In January 2014 Common Sense Media released an article providing “smart strategies” for managing your kids’ media and technology this year. These strategies included:
- Check out your kids’ social sites. Literally ask them to show you where they visit, what they do there, who they talk to and what they upload.
- Play their games with them. Watch them play their games or even play with them.
- Share music. Play music with them and ask them to play you their favorite songs. Take advantage of safety mode features on sites like YouTube where parents can block inappropriate content.
- Take control of your TV. Preview shows, and use the remote to avoid bad content.
- Research your kids’ apps. Try out the app with your kids.
- Establish a digital code of conduct. Set rules around responsible, respectful usage.
Here’s another article from writer Derry London, sharing “Steps Parents can Take” to help their kids steer clear of harmful social media sites like the new app Yik Yak, allowing kids to express themselves in a truly anonymous fashion. In this article he recommends the following to parents:
- Enable Parental Controls on ALL Mobile Devices and Computers.
- Retain Log-In Information for ALL Your Child’s Social Networks.
- Lock the GPS Location, such as location services so the current location of your child can remain hidden.
Just a few weeks ago I wrote an article titled Keeping Instagram Safe for our Parenting Help page on TheSource4Parents.com. In that article I recommended the following to young people using social media:
- Only chat with people you know face to face.
- Don’t post anything you wouldn’t want Grandma to see.
- Never post a mean comment about someone.
- Consider setting up privacy settings so only followers can see your photos. Then they have to send you a follow request which you can either approve or deny.
- Be careful posting your location. If you allow anyone to follow you, then they may be able to see the location information when you post a picture of your home or your school. You can remove those locations from your photos by editing your photo map (more on how to do that here).

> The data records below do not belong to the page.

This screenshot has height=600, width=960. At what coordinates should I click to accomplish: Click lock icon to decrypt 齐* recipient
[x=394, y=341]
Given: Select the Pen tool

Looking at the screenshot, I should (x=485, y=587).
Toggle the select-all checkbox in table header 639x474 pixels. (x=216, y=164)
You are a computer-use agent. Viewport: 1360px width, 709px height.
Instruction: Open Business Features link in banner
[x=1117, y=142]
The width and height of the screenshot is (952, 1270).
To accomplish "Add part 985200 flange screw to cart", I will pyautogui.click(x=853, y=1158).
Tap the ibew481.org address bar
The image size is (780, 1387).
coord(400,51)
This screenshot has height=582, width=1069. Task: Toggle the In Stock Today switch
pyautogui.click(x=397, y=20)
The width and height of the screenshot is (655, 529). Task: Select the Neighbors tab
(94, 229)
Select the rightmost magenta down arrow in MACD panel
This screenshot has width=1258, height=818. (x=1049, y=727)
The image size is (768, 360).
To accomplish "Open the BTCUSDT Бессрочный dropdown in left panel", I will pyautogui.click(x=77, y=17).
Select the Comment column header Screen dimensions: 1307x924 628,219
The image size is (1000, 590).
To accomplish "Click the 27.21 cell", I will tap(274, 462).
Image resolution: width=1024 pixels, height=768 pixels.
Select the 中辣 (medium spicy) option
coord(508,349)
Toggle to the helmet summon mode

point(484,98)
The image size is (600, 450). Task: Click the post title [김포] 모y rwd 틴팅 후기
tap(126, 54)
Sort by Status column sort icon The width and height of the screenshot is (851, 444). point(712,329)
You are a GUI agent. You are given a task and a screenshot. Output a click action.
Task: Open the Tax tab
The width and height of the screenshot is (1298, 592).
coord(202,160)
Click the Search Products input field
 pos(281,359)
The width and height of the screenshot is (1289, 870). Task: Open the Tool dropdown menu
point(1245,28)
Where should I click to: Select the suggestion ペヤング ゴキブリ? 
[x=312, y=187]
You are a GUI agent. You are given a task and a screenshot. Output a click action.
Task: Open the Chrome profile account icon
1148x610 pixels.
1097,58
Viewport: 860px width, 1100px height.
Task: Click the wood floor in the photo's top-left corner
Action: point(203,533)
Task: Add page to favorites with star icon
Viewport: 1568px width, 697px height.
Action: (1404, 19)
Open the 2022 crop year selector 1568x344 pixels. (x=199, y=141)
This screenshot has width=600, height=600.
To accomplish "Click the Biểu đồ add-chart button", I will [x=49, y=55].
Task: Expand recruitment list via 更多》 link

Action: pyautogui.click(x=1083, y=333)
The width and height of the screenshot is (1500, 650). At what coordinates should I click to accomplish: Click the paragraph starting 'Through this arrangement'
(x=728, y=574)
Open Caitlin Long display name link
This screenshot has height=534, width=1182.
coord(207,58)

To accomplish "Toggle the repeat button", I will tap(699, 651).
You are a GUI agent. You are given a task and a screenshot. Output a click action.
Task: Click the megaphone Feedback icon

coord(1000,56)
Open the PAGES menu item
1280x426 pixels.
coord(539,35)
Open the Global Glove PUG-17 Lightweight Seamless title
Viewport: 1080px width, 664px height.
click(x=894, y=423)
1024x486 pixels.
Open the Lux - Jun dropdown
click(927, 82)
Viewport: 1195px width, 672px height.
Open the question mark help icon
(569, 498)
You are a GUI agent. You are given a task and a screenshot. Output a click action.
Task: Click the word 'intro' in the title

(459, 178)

- Always report any abusive behavior, the app makes it easy to do. Also, feel free to block a user if they creep you out! (Just don’t block Mom or Dad, or they won’t pay your phone bill!)
COMMON DENOMINATORS OF WISDOM:
It’s funny how when you start reading these reports you begin hearing the same thing again and again. Talk with your kid, set realistic guidelines, co-view and try out entertainment media and technology with your kids…
So what do I recommend? Walking with your child through this process, something I spend an entire chapter talking about in my book, If I Had a Parenting Do Over. If you kid asks you, “Can I have Snapchat?” A good response might be, “I don’t know, let’s check it out together.”
But maybe you’re looking for some specific guidelines, especially as your kids are young. Here’s some principles and guidelines I recommend from that book:
- Limit screentime. Most experts agree that it’s not good for kids to stare at their devices all day. Some experts even say kids under 12 shouldn’t even have handheld devices. Parents should model this themselves.
- Start strict; slowly give more freedom as your kids approach age 18. I did this with my own daughter and here’s how it turned out.
- Know what your kids are accessing on their devices. While they’re young, require them to get permission before downloading any apps or signing up for any social network sites. As they get older, engage in frequent conversations about their media.
- Coview entertainment media and try out games and apps with your kids.
- Always know the passwords. This is easy if you start young, and very difficult if you walk up to your 17-year-old for the first time and ask them for their Twitter password. But you’re the parent.
Bottom line: Become involved in your kids’ world. Subscribe to parenting articles and blogs, and most importantly, engage in frequent conversations with your kids about media and technology. After all… someday you won’t be there standing over their shoulder.
Are you equipping them for that day?